Sensitive documents under your website?
Like all search engines, Google uses a program to visit the server where your website is located. These programs are called “spiders” or “crawlers”. They read the documents on the server, index them into their databases and makes them available for people searching the web.
In the old days, only certain files could be interpreted by the spiders and short-minded webmasters would “store’ all kinds of documents on the server assuming they were invisible to the search engines. This in itself is a security breach; hackers wrote their own programs to find the documents, anyway.
Nightmare: in the old days, you could search for “passwords” in a search engine and get returned hundreds of password files stored on servers by oh so foolish web folk.
Nowadays, a simple piece of code in a robots.txt file tells the search engine spider to skip the document and not publish it. This can be used for files that are subordinate to the site such as “raw” images. The code doesn’t stop hackers, though, the code is a simple instruction to search engines and NOT a firewall.

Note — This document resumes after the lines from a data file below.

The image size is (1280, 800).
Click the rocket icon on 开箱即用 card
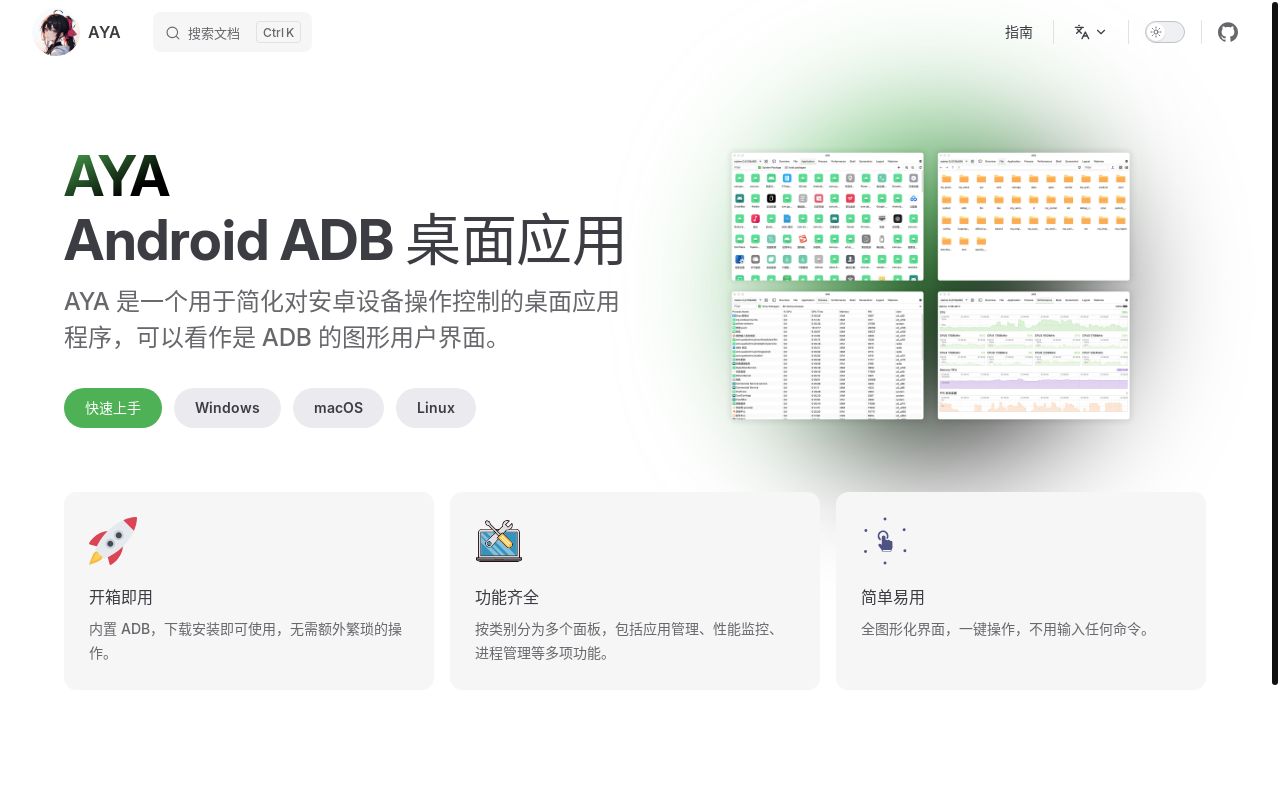pos(112,541)
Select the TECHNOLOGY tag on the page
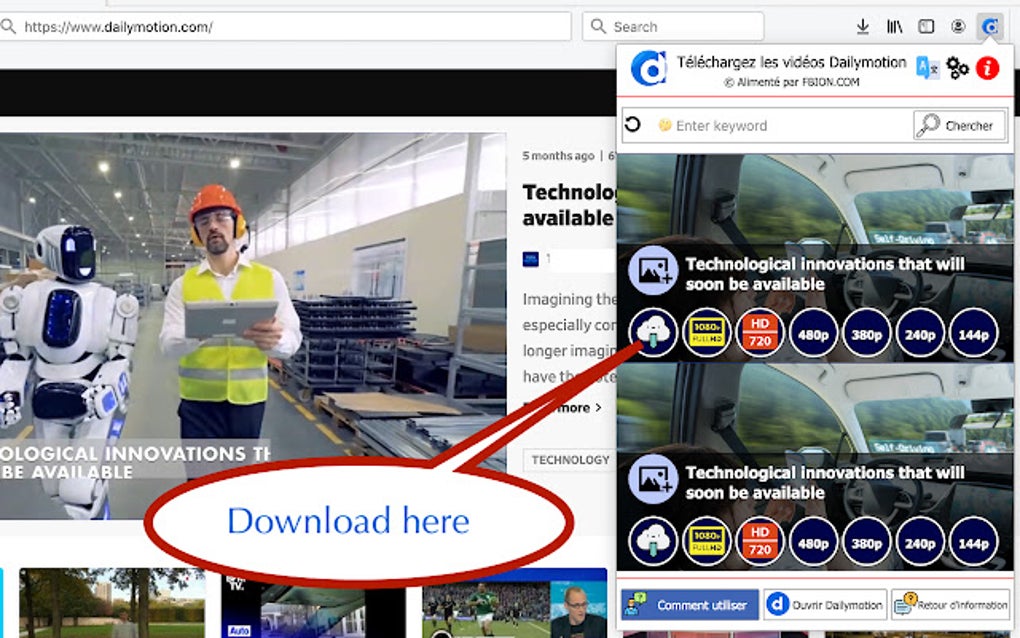This screenshot has width=1020, height=638. coord(570,460)
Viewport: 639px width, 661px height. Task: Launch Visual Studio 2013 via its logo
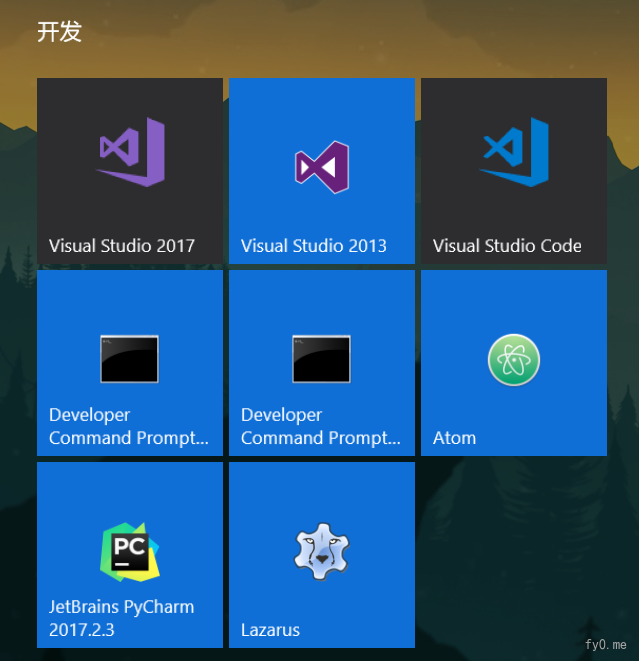[321, 167]
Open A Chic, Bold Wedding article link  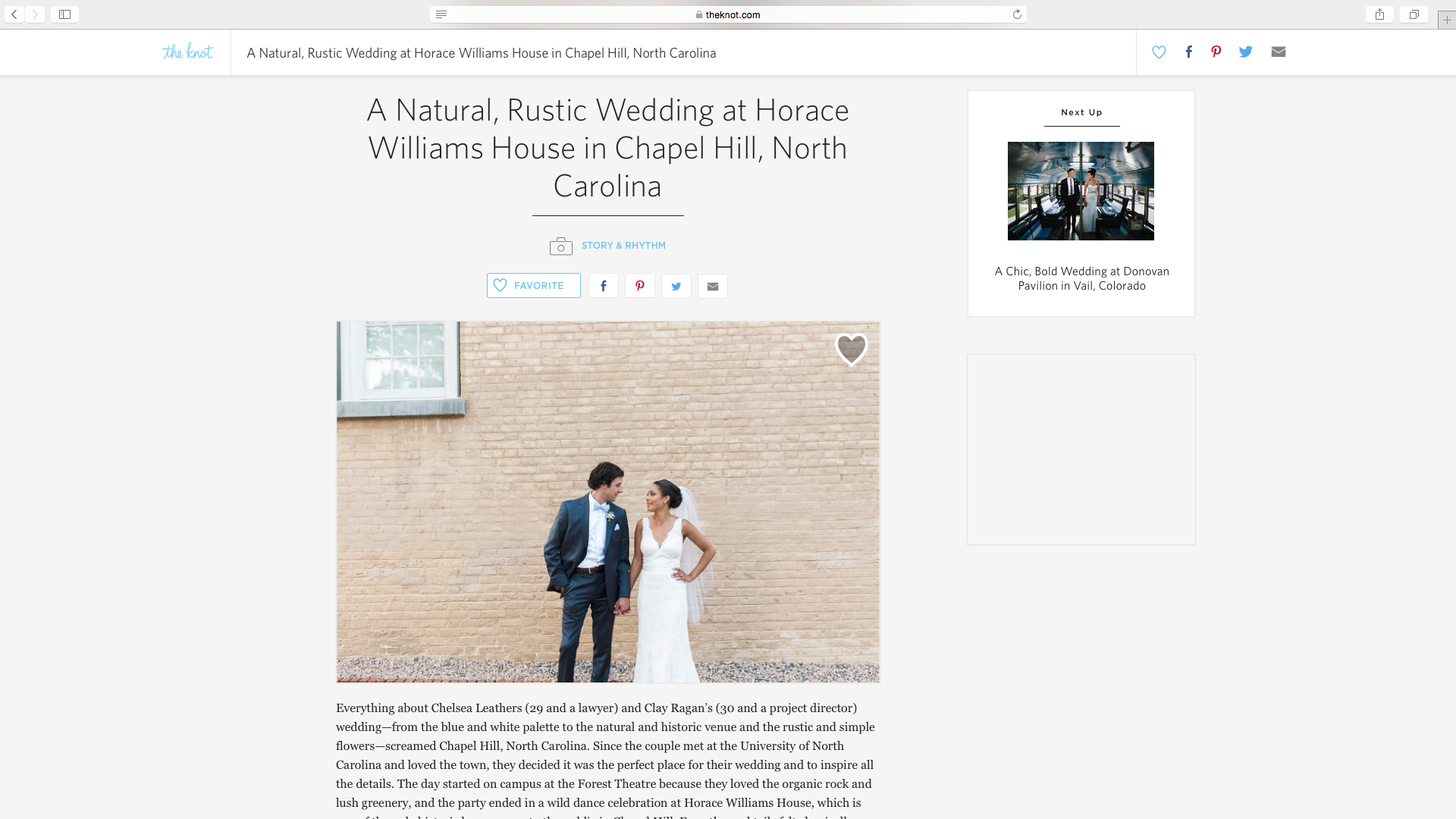(1082, 278)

Google’s mission, after all, is to make available any public document it comes across. “Our specialty is discovering, crawling and indexing publicly available information,” said Google spokesman David Krane. “We define public as anything placed on the public Internet… The primary burden falls to the people who are incorrectly exposing this information.”
However, many are still taken by surprise when documents for internal use, many of which are sensitive, are suddenly in plain view on the web.
Webmasters should know how to protect documents before they start on a site. If it ain’t for the world to see, don’t put it out there, no matter how convenient!
Check with your people that you do not have internal, private documents on the website server – sites tend to start nice and tidy, and then, after a few revisions, grow messy. Clean it up now unless you like hanging your washing in public.